▸ DATASET RECORDS
--- Begin ---

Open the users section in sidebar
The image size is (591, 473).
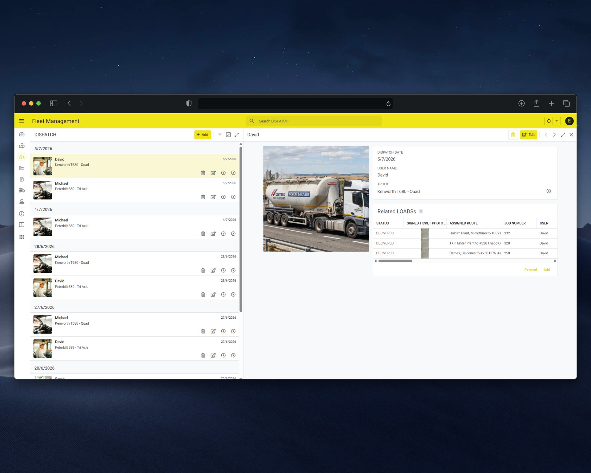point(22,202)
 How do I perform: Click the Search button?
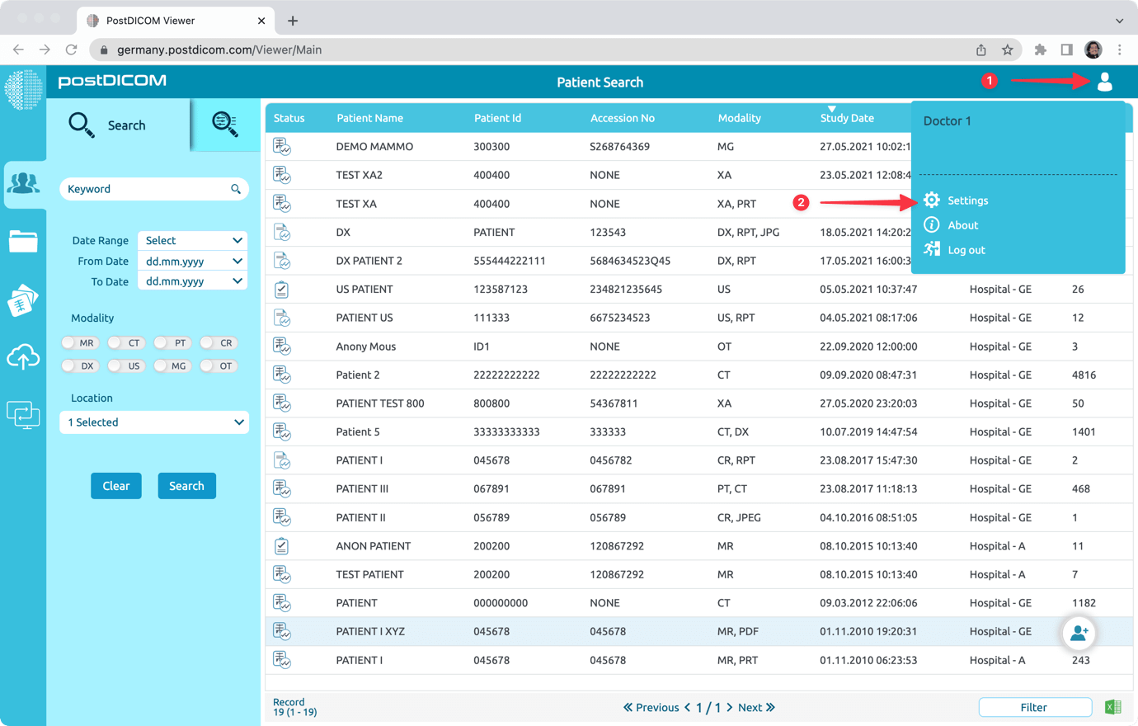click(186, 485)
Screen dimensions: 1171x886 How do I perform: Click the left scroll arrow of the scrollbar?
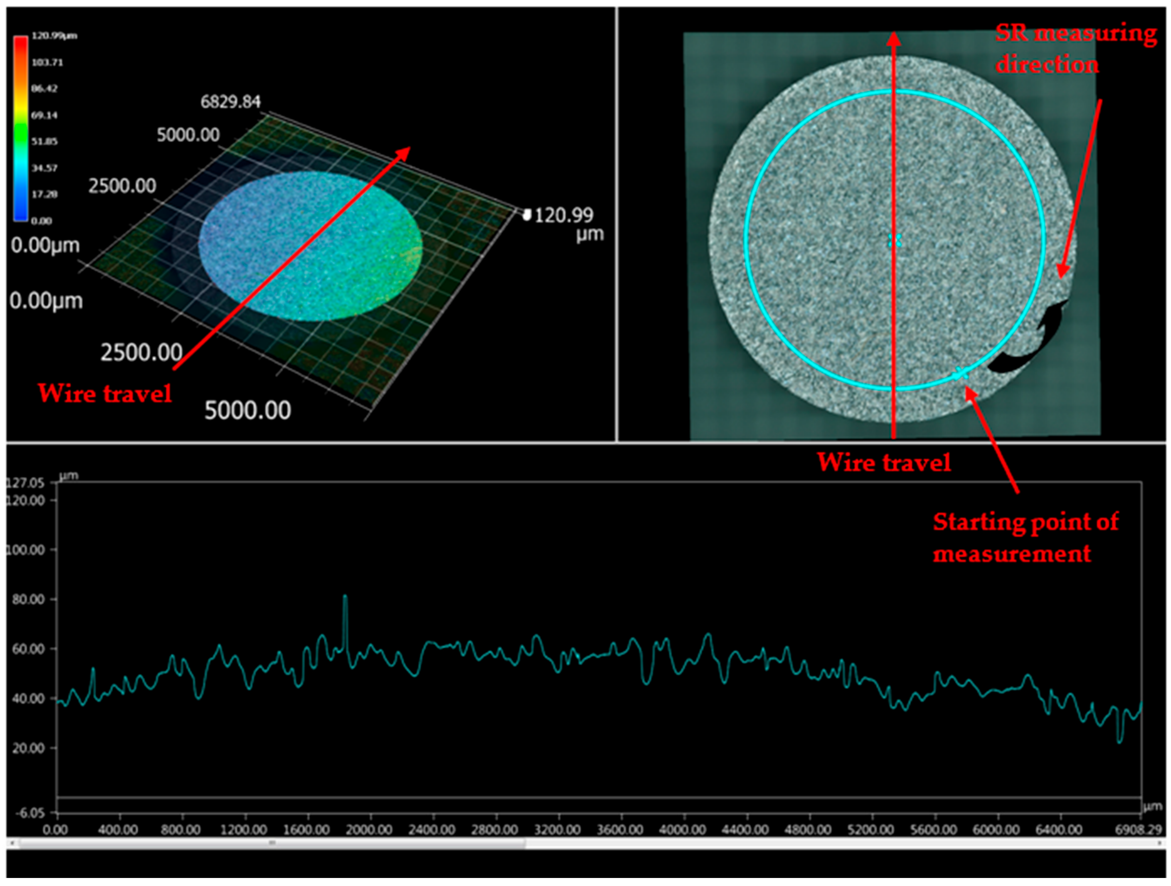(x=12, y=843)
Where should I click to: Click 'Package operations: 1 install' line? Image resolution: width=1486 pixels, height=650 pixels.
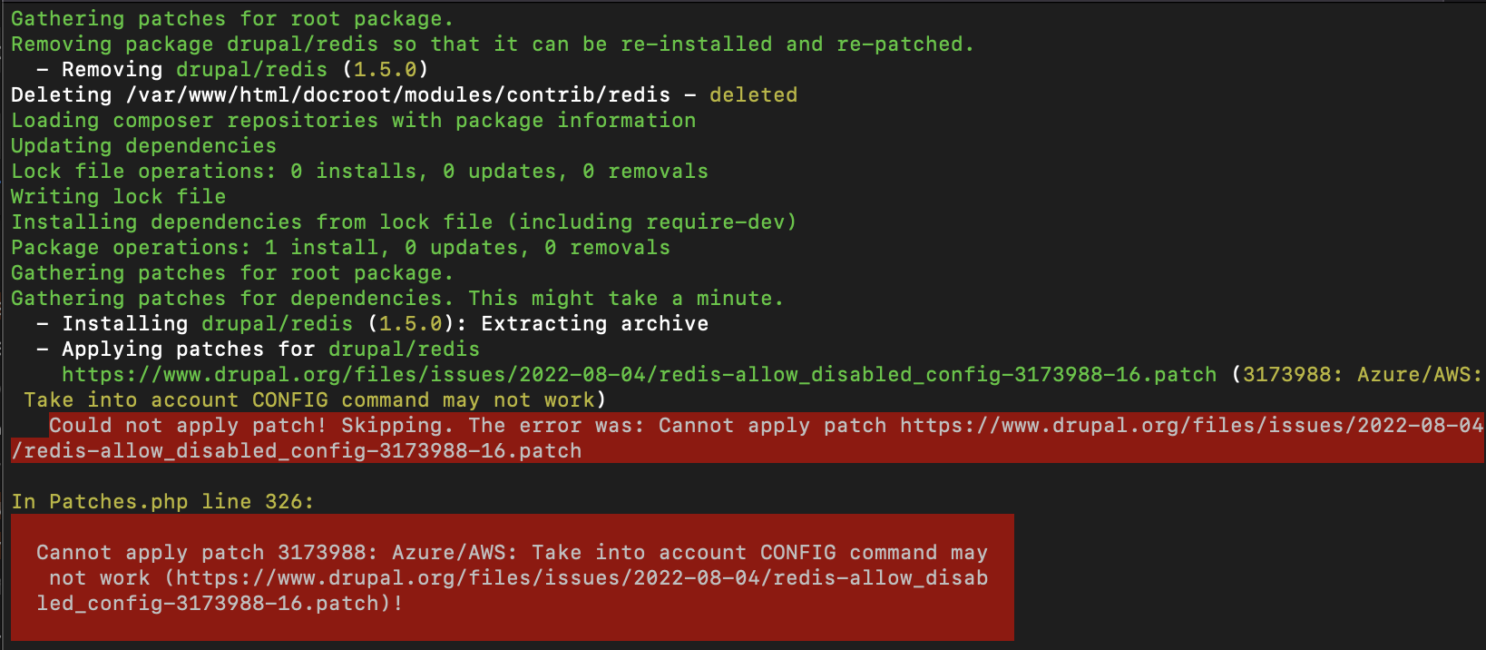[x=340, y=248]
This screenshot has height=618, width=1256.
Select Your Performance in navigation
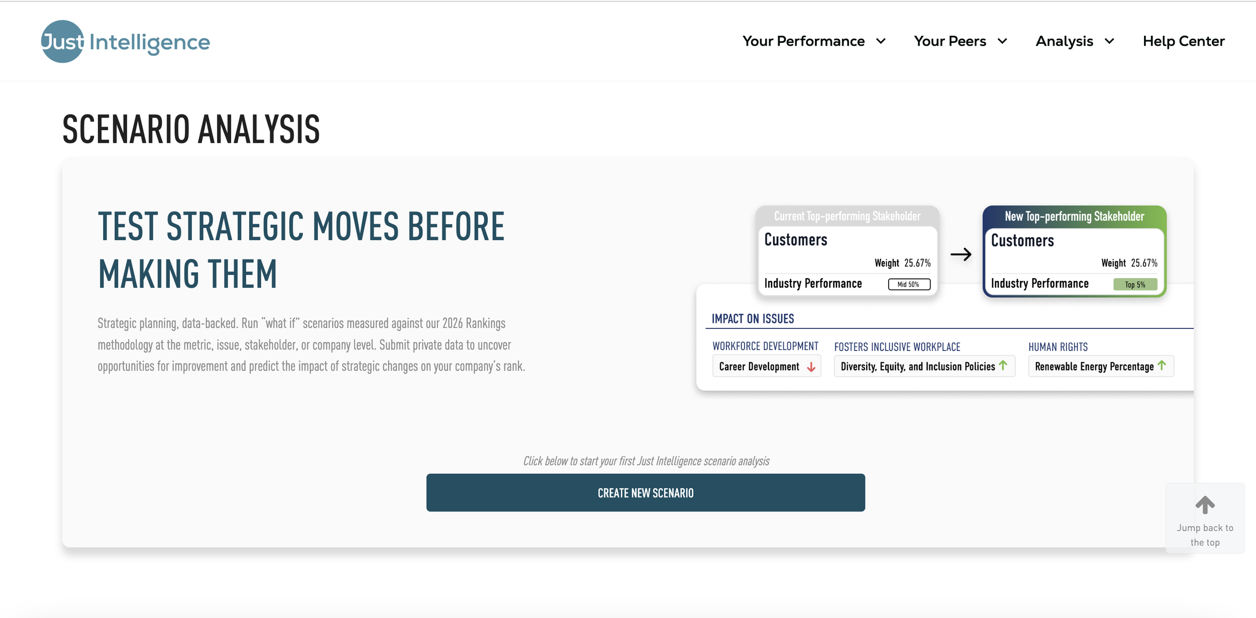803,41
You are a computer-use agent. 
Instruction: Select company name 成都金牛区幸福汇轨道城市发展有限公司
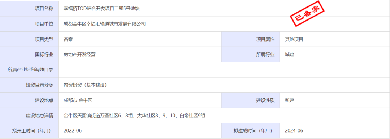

--- End ---

▸ GIVEN EXERCISE
Duplicate the entries above verbatim, starting at the line that contains "Screen dimensions: 1171x886" and continuing through the last of the entries. Leave the pictures out of your copy.

▸ SOLUTION FOR THIS EXERCISE
Screen dimensions: 1171x886 How do I perform: Click the left scroll arrow of the scrollbar?
(x=12, y=843)
Where should I click to: Click 'Package operations: 1 install' line? Image resolution: width=1486 pixels, height=650 pixels.
[x=340, y=248]
This screenshot has height=618, width=1256.
Select Your Performance in navigation
803,41
You are a computer-use agent. 
Instruction: Select company name 成都金牛区幸福汇轨道城市发展有限公司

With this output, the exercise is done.